[Extracted data entries]
####################

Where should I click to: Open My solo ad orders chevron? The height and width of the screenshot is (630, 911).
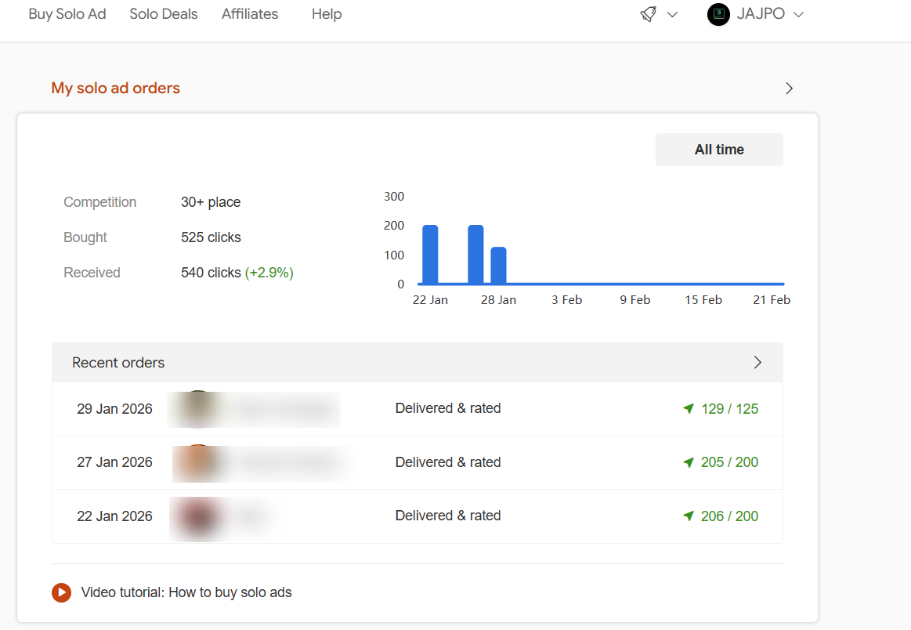pyautogui.click(x=789, y=89)
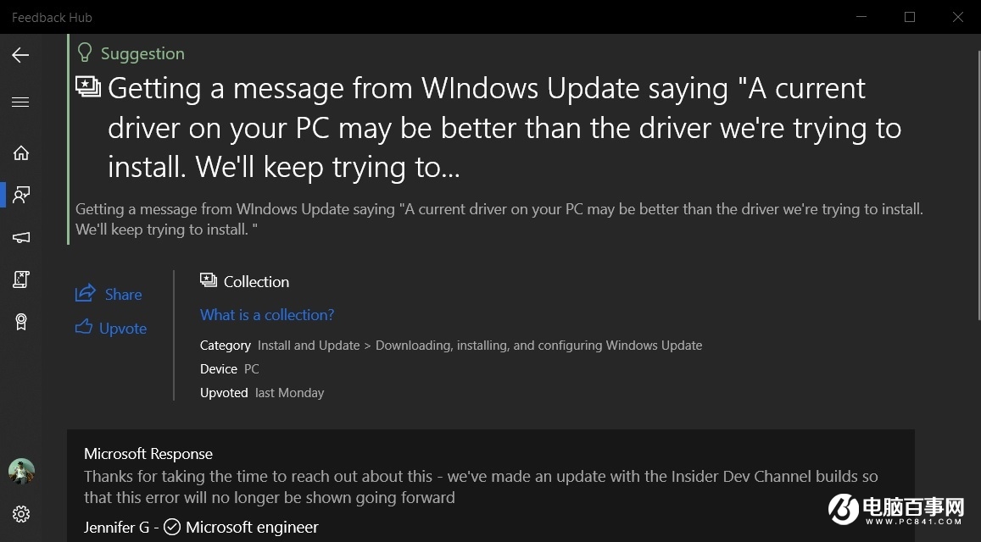Screen dimensions: 981x542
Task: Click the Collection icon above the feedback title
Action: tap(89, 86)
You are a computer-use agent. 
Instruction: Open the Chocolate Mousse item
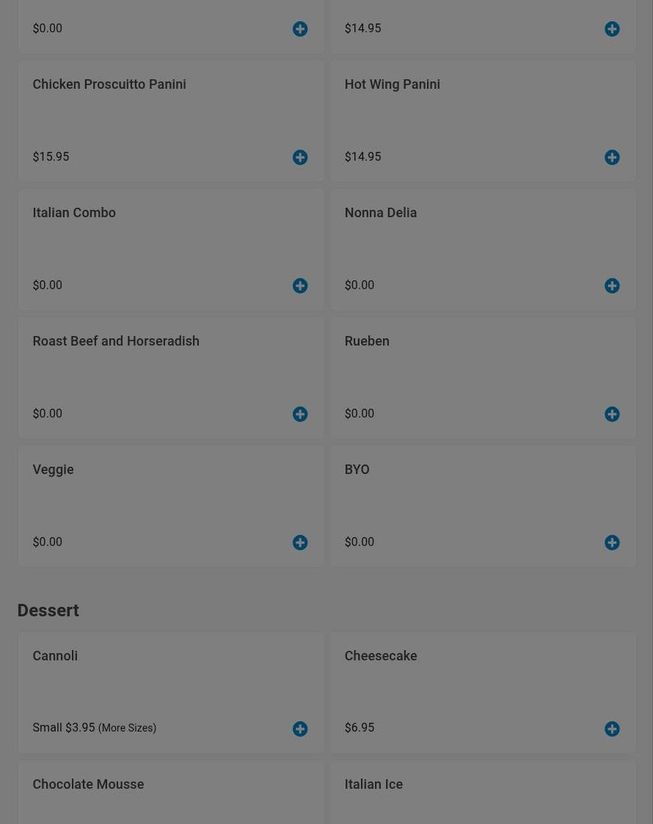point(88,784)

####################

Without including any pictures, repeat the records above exactly.

Where should I click to: Open My solo ad orders chevron? The height and width of the screenshot is (630, 911).
pyautogui.click(x=789, y=89)
Screen dimensions: 981x542
Task: Click the Collection icon above the feedback title
Action: tap(89, 86)
You are a computer-use agent. 
Instruction: Open the Chocolate Mousse item
point(88,784)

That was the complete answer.